[YOUR TASK] Copy out each line below exactly as written.

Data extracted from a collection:
>>>>>
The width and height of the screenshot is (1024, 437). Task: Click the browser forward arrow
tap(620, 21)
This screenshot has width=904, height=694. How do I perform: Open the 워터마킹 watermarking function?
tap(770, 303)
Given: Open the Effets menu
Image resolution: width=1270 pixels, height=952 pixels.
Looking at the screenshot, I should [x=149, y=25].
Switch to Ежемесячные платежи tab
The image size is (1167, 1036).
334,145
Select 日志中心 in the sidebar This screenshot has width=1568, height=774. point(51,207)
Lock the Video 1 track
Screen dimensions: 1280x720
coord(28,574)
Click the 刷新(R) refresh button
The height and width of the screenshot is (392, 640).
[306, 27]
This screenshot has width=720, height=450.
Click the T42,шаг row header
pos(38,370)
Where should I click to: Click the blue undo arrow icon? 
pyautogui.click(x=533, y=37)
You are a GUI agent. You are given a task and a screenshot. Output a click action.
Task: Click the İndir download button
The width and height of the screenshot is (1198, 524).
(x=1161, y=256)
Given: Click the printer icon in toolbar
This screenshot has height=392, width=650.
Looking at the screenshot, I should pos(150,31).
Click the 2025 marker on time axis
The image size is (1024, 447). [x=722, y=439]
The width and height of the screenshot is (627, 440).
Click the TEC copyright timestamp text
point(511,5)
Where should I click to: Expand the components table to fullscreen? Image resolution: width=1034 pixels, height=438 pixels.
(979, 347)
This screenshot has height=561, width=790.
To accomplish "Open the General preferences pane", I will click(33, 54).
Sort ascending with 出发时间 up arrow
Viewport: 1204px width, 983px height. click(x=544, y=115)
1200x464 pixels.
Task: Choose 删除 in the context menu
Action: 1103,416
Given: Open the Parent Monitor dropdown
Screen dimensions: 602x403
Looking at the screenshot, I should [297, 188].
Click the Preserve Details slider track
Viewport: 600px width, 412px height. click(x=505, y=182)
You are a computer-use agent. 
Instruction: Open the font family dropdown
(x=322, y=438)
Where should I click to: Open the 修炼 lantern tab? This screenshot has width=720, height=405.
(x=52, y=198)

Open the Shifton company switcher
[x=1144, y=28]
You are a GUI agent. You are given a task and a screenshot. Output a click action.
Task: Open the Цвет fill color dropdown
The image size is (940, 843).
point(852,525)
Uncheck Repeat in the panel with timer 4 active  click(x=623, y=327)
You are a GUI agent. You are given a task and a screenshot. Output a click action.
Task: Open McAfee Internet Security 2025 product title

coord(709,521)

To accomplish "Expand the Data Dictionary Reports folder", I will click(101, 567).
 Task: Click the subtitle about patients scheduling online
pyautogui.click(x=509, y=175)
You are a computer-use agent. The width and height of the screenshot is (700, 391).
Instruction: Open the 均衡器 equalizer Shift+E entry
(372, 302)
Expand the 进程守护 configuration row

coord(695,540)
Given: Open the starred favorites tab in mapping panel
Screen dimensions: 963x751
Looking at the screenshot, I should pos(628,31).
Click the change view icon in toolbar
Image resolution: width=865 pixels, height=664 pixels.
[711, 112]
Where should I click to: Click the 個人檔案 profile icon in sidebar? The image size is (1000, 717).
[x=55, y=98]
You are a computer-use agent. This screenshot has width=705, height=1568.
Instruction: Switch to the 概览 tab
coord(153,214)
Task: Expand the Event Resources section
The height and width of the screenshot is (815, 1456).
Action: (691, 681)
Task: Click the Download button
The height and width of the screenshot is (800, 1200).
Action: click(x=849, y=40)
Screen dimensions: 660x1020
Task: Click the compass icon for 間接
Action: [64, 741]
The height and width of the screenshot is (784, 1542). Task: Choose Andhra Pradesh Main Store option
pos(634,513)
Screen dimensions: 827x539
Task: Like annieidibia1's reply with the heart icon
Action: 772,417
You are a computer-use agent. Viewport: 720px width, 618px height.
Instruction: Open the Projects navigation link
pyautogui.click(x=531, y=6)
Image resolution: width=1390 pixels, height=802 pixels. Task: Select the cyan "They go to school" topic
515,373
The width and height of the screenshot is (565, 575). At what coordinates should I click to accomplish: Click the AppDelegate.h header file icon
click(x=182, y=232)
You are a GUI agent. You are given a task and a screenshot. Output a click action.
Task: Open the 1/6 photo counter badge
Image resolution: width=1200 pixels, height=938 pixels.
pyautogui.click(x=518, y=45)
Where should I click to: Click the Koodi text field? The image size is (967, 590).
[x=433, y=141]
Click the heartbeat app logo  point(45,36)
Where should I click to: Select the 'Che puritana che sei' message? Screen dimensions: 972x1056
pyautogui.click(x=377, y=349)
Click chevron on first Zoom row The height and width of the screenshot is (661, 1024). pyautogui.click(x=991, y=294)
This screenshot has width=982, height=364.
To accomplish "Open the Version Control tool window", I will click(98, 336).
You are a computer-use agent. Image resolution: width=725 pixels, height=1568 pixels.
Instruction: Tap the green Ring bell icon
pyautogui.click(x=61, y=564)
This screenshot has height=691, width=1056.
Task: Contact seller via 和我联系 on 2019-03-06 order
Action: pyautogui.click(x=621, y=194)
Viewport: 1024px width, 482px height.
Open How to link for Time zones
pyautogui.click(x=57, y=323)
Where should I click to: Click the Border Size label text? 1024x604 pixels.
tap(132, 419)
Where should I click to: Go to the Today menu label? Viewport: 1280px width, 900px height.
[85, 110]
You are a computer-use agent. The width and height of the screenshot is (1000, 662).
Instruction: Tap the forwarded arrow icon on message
<<<<<
[WRITTEN REPLY]
The width and height of the screenshot is (1024, 437). Task: Click the browser forward arrow
tap(620, 21)
This screenshot has width=904, height=694. How do I perform: Open the 워터마킹 watermarking function?
tap(770, 303)
Given: Open the Effets menu
Image resolution: width=1270 pixels, height=952 pixels.
Looking at the screenshot, I should [x=149, y=25].
Switch to Ежемесячные платежи tab
The image size is (1167, 1036).
334,145
Select 日志中心 in the sidebar This screenshot has width=1568, height=774. point(51,207)
Lock the Video 1 track
Screen dimensions: 1280x720
coord(28,574)
Click the 刷新(R) refresh button
The height and width of the screenshot is (392, 640).
[306, 27]
This screenshot has width=720, height=450.
Click the T42,шаг row header
pos(38,370)
Where should I click to: Click the blue undo arrow icon? 
pyautogui.click(x=533, y=37)
You are a GUI agent. You are given a task and a screenshot. Output a click action.
Task: Click the İndir download button
The width and height of the screenshot is (1198, 524).
(x=1161, y=256)
Given: Click the printer icon in toolbar
This screenshot has height=392, width=650.
Looking at the screenshot, I should pos(150,31).
Click the 2025 marker on time axis
The image size is (1024, 447). [x=722, y=439]
The width and height of the screenshot is (627, 440).
Click the TEC copyright timestamp text
point(511,5)
Where should I click to: Expand the components table to fullscreen? Image resolution: width=1034 pixels, height=438 pixels.
(979, 347)
This screenshot has height=561, width=790.
To accomplish "Open the General preferences pane", I will click(33, 54).
Sort ascending with 出发时间 up arrow
Viewport: 1204px width, 983px height. click(x=544, y=115)
1200x464 pixels.
Task: Choose 删除 in the context menu
Action: 1103,416
Given: Open the Parent Monitor dropdown
Screen dimensions: 602x403
Looking at the screenshot, I should [297, 188].
Click the Preserve Details slider track
Viewport: 600px width, 412px height. click(x=505, y=182)
You are a computer-use agent. 
Instruction: Open the font family dropdown
(x=322, y=438)
Where should I click to: Open the 修炼 lantern tab? This screenshot has width=720, height=405.
(x=52, y=198)

Open the Shifton company switcher
[x=1144, y=28]
You are a GUI agent. You are given a task and a screenshot. Output a click action.
Task: Open the Цвет fill color dropdown
The image size is (940, 843).
point(852,525)
Uncheck Repeat in the panel with timer 4 active  click(x=623, y=327)
You are a GUI agent. You are given a task and a screenshot. Output a click action.
Task: Open McAfee Internet Security 2025 product title

coord(709,521)

To accomplish "Expand the Data Dictionary Reports folder", I will click(101, 567).
 Task: Click the subtitle about patients scheduling online
pyautogui.click(x=509, y=175)
You are a computer-use agent. The width and height of the screenshot is (700, 391).
Instruction: Open the 均衡器 equalizer Shift+E entry
(372, 302)
Expand the 进程守护 configuration row

coord(695,540)
Given: Open the starred favorites tab in mapping panel
Screen dimensions: 963x751
Looking at the screenshot, I should pos(628,31).
Click the change view icon in toolbar
Image resolution: width=865 pixels, height=664 pixels.
[711, 112]
Where should I click to: Click the 個人檔案 profile icon in sidebar? The image size is (1000, 717).
[x=55, y=98]
You are a computer-use agent. This screenshot has width=705, height=1568.
Instruction: Switch to the 概览 tab
coord(153,214)
Task: Expand the Event Resources section
The height and width of the screenshot is (815, 1456).
Action: (691, 681)
Task: Click the Download button
The height and width of the screenshot is (800, 1200).
Action: click(x=849, y=40)
Screen dimensions: 660x1020
Task: Click the compass icon for 間接
Action: [64, 741]
The height and width of the screenshot is (784, 1542). Task: Choose Andhra Pradesh Main Store option
pos(634,513)
Screen dimensions: 827x539
Task: Like annieidibia1's reply with the heart icon
Action: 772,417
You are a computer-use agent. Viewport: 720px width, 618px height.
Instruction: Open the Projects navigation link
pyautogui.click(x=531, y=6)
Image resolution: width=1390 pixels, height=802 pixels. Task: Select the cyan "They go to school" topic
515,373
The width and height of the screenshot is (565, 575). At what coordinates should I click to accomplish: Click the AppDelegate.h header file icon
click(x=182, y=232)
You are a GUI agent. You are given a task and a screenshot. Output a click action.
Task: Open the 1/6 photo counter badge
Image resolution: width=1200 pixels, height=938 pixels.
pyautogui.click(x=518, y=45)
Where should I click to: Click the Koodi text field? The image size is (967, 590).
[x=433, y=141]
Click the heartbeat app logo  point(45,36)
Where should I click to: Select the 'Che puritana che sei' message? Screen dimensions: 972x1056
pyautogui.click(x=377, y=349)
Click chevron on first Zoom row The height and width of the screenshot is (661, 1024). pyautogui.click(x=991, y=294)
This screenshot has width=982, height=364.
To accomplish "Open the Version Control tool window", I will click(98, 336).
You are a computer-use agent. Image resolution: width=725 pixels, height=1568 pixels.
Instruction: Tap the green Ring bell icon
pyautogui.click(x=61, y=564)
This screenshot has height=691, width=1056.
Task: Contact seller via 和我联系 on 2019-03-06 order
Action: pyautogui.click(x=621, y=194)
Viewport: 1024px width, 482px height.
Open How to link for Time zones
pyautogui.click(x=57, y=323)
Where should I click to: Click the Border Size label text? 1024x604 pixels.
tap(132, 419)
Where should I click to: Go to the Today menu label? Viewport: 1280px width, 900px height.
[85, 110]
You are a computer-use agent. The width and height of the screenshot is (1000, 662).
Instruction: Tap the forwarded arrow icon on message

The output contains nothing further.